* begin EXTRACTED ENTRIES *

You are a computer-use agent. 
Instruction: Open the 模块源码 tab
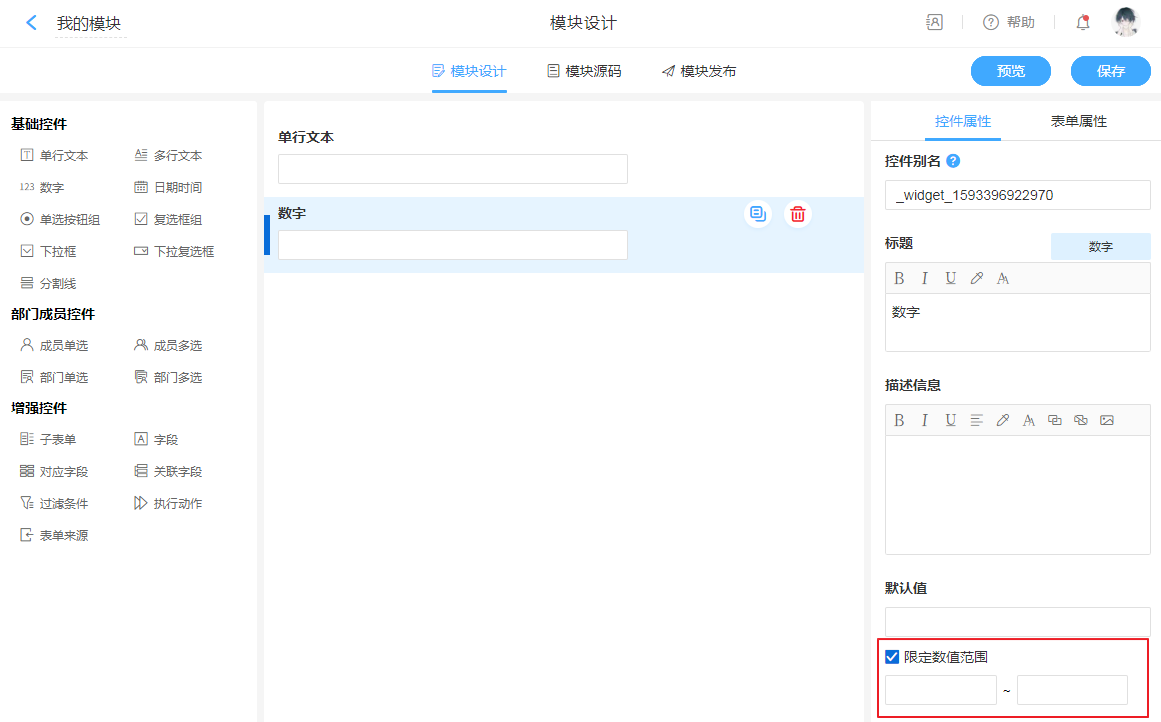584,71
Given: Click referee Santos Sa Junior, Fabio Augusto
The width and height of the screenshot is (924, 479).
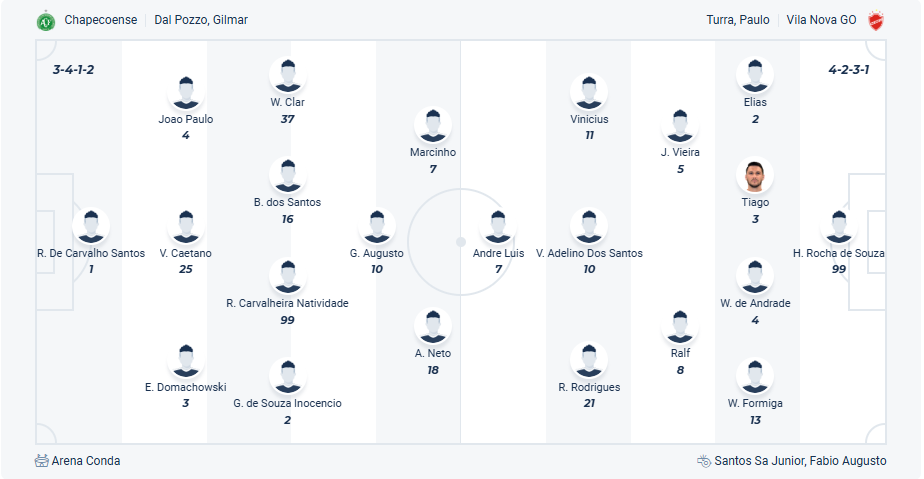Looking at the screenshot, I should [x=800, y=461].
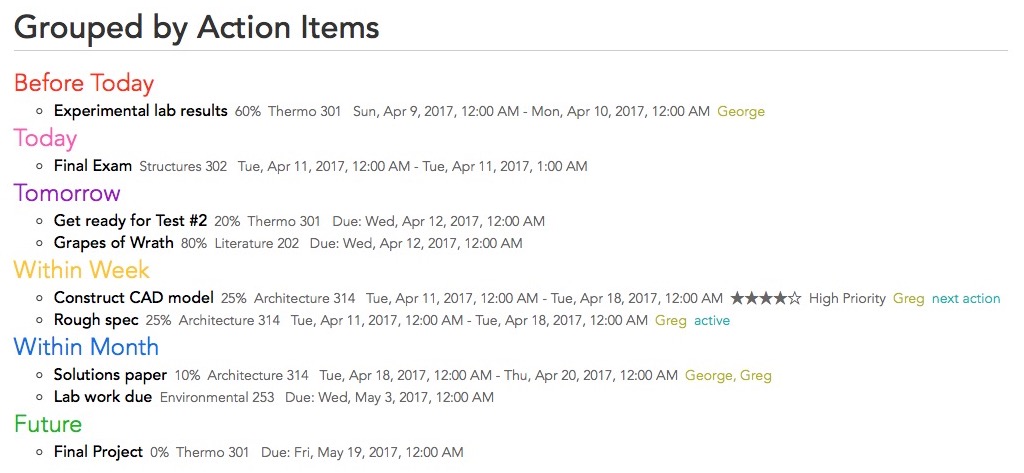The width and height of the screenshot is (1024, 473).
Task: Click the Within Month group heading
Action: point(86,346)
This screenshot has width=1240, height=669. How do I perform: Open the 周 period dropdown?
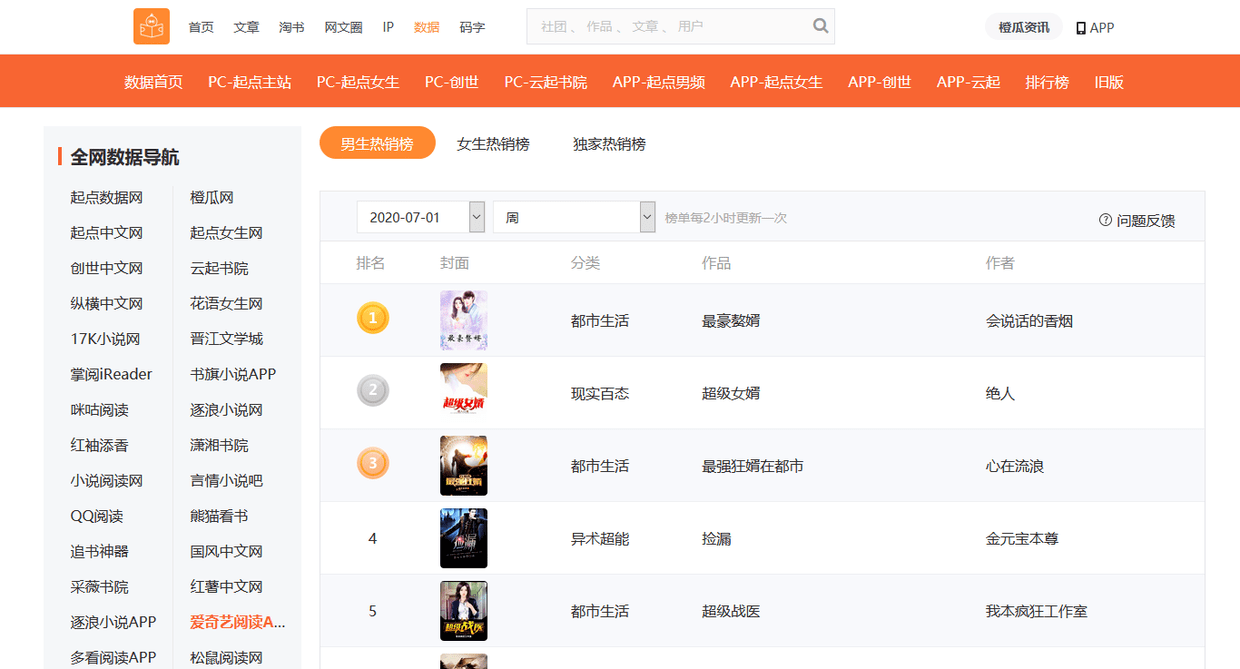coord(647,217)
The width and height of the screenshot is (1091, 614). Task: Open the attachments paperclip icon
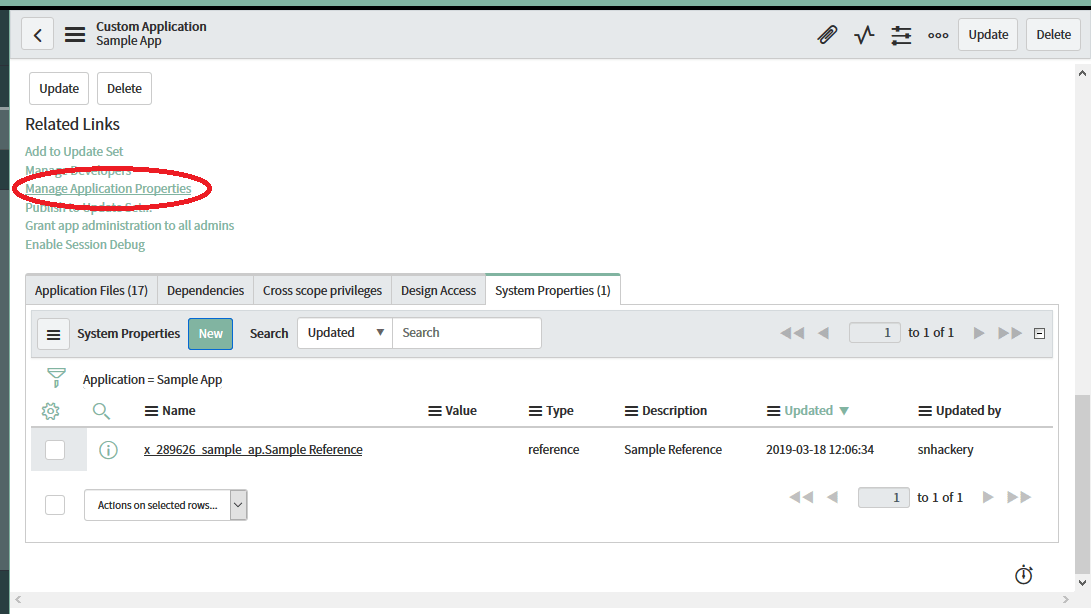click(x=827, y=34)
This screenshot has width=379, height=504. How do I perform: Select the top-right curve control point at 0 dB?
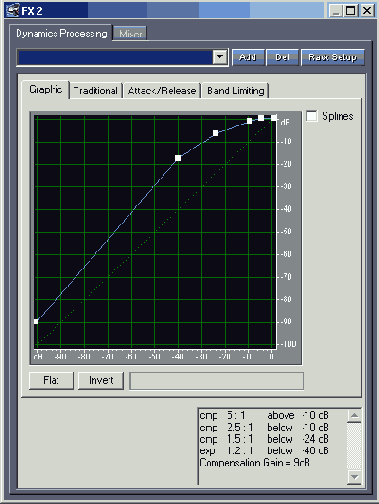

* end EXTRACTED ENTRIES *

• PROBLEM TO SOLVE
Please output all of the records above word for word, leaving out the pictures.

• ANSWER TO THIS EXERCISE
You are a computer-use agent. 
Instruction: Open the 模块源码 tab
584,71
Given: Click referee Santos Sa Junior, Fabio Augusto
The width and height of the screenshot is (924, 479).
Looking at the screenshot, I should [x=800, y=461].
The width and height of the screenshot is (1024, 473).
Task: Click the Within Month group heading
Action: point(86,346)
This screenshot has width=1240, height=669. How do I perform: Open the 周 period dropdown?
coord(647,217)
The width and height of the screenshot is (1091, 614). Task: Open the attachments paperclip icon
click(x=827, y=34)
This screenshot has width=379, height=504. How do I perform: Select the top-right curve control point at 0 dB?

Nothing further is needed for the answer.